KV Cache Summary
What is KV Cache?
KV (Key-Value) cache is an optimization technique for autoregressive models that stores computed attention keys and values from previous steps to avoid recomputation.
How It Works
Without KV Cache
Step 1: Process [Frame1] → Compute K1,V1,Q1 → Generate Frame2
Step 2: Process [Frame1,Frame2] → Compute K1,V1,K2,V2,Q2 → Generate Frame3
Step 3: Process [Frame1,Frame2,Frame3] → Compute K1,V1,K2,V2,K3,V3,Q3 → Generate Frame4
Problem: We recompute K1,V1 three times, K2,V2 twice, etc.
With KV Cache
Step 1: Process [Frame1] → Compute K1,V1,Q1 → Store K1,V1 → Generate Frame2
Step 2: Process [Frame2] → Compute only K2,V2,Q2 → Use cached K1,V1 → Generate Frame3
Step 3: Process [Frame3] → Compute only K3,V3,Q3 → Use cached K1,V1,K2,V2 → Generate Frame4
Solution: Each K,V is computed only once!

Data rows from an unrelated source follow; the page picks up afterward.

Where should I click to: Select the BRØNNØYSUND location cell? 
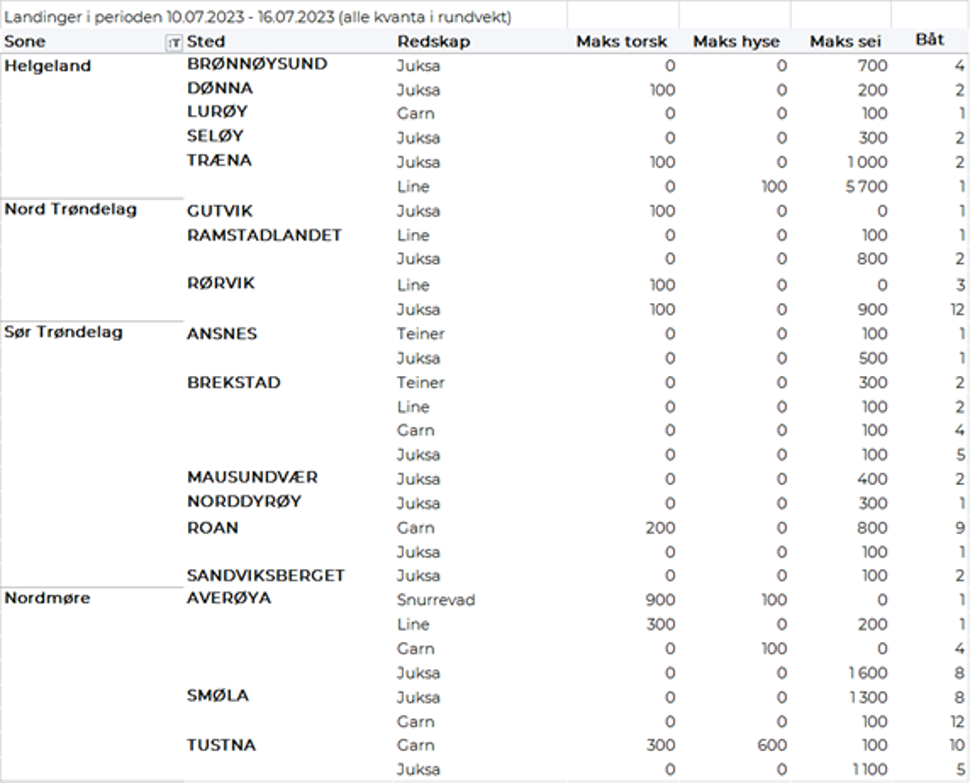(257, 64)
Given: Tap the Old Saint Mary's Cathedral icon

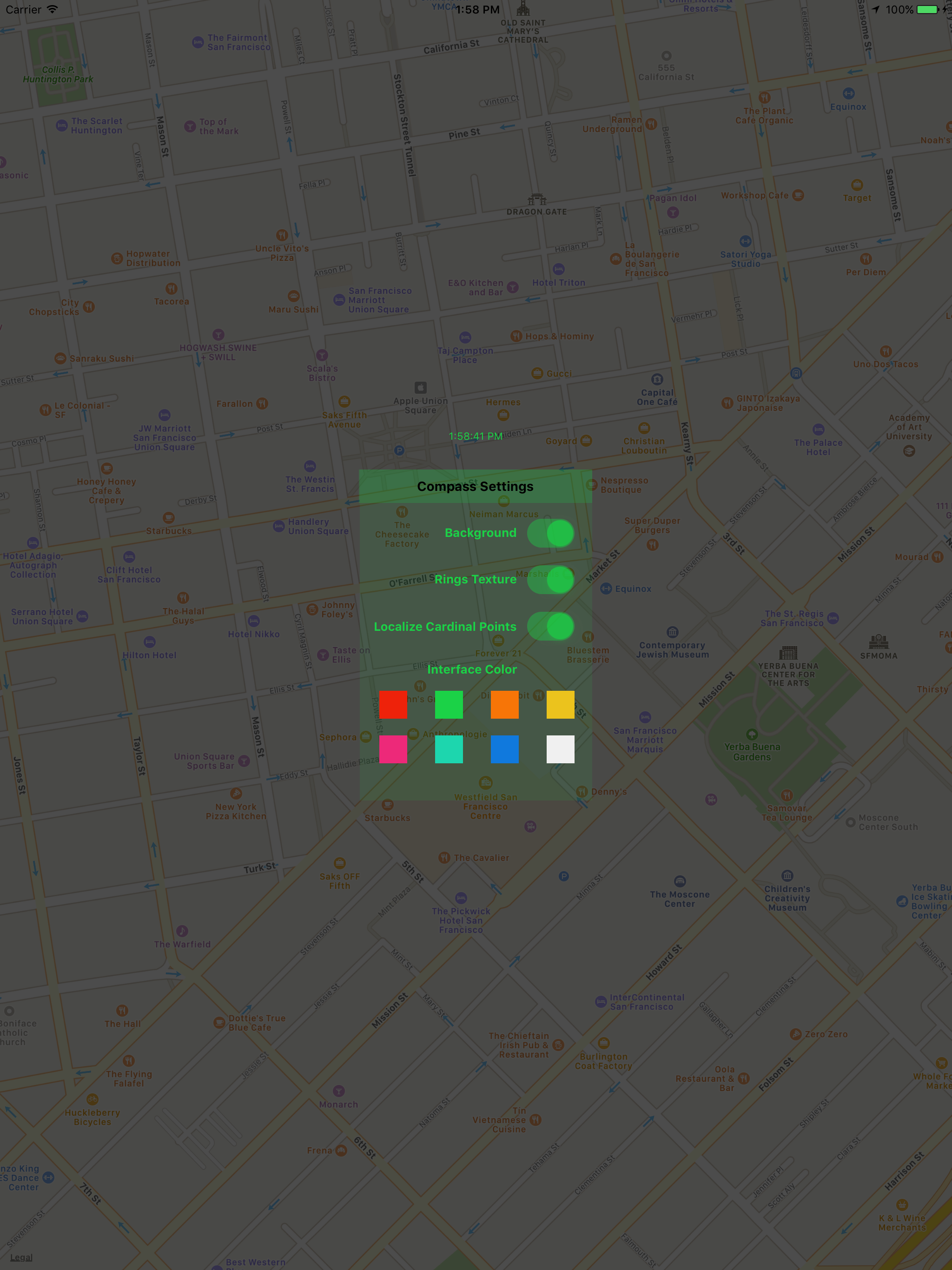Looking at the screenshot, I should coord(523,9).
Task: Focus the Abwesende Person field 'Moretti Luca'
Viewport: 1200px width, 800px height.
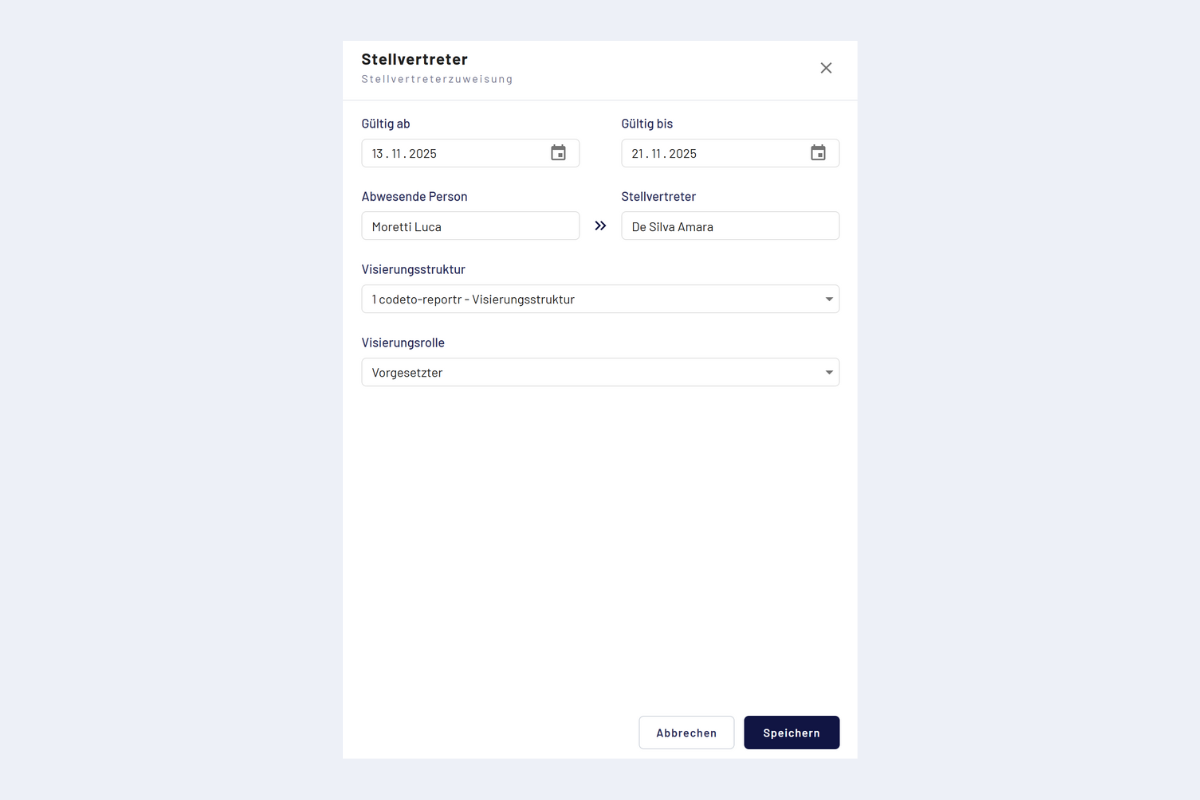Action: click(x=470, y=226)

Key Implementation Details
- Storage Structure:
cache = { 'keys': tensor([batch, n_heads, seq_len, d_head]), 'values': tensor([batch, n_heads, seq_len, d_head]) }
- Update Process:
# Compute K,V only for new positions K_new = compute_keys(new_input) V_new = compute_values(new_input) # Concatenate with cached K_all = concat([K_cached, K_new]) V_all = concat([V_cached, V_new]) # Update cache cache.update(K_new, V_new)
- Attention Computation:
# Q is always computed fresh for current position Q = compute_queries(current_input) # Use all K,V (cached + new) attention = softmax(Q @ K_all.T) @ V_all
Performance Impact
From our demo:
- Without cache: 300 position computations (3+4+5+…+12) × 4 layers
- With cache: 52 position computations (3+10) × 4 layers
- Speedup: 3.97x
- Compute saved: 82.7%
Memory Cost
- Per layer:
seq_length × 2 × d_model × sizeof(float)
- Total:
n_layers × seq_length × 2 × d_model × sizeof(float)
- Example: 12 layers, 1000 positions, d_model=512 → 49 MB
When to Use
✅ Use KV Cache for:
- Inference/generation (biggest benefit)
- Long sequences (more savings)
- Beam search (share cache across beams)
- Streaming generation
❌ Don’t use for:
- Training (need gradients)
- Very large batch sizes (memory constraint)
- Bidirectional models (future context changes)
In Video Models
For autoregressive video models:
- Each frame has multiple patches (e.g., 8×8 = 64 patches)
- Without cache: Process all frames × all patches each step
- With cache: Only process new frame’s patches
- Example: 10 frames × 64 patches = 640 positions
- Without cache: 640+704+768+… computations
- With cache: Only 64 new computations per step!
Key Takeaway
KV cache trades memory for computation. It’s essential for efficient autoregressive generation in modern transformers, enabling real-time video generation and long-context processing.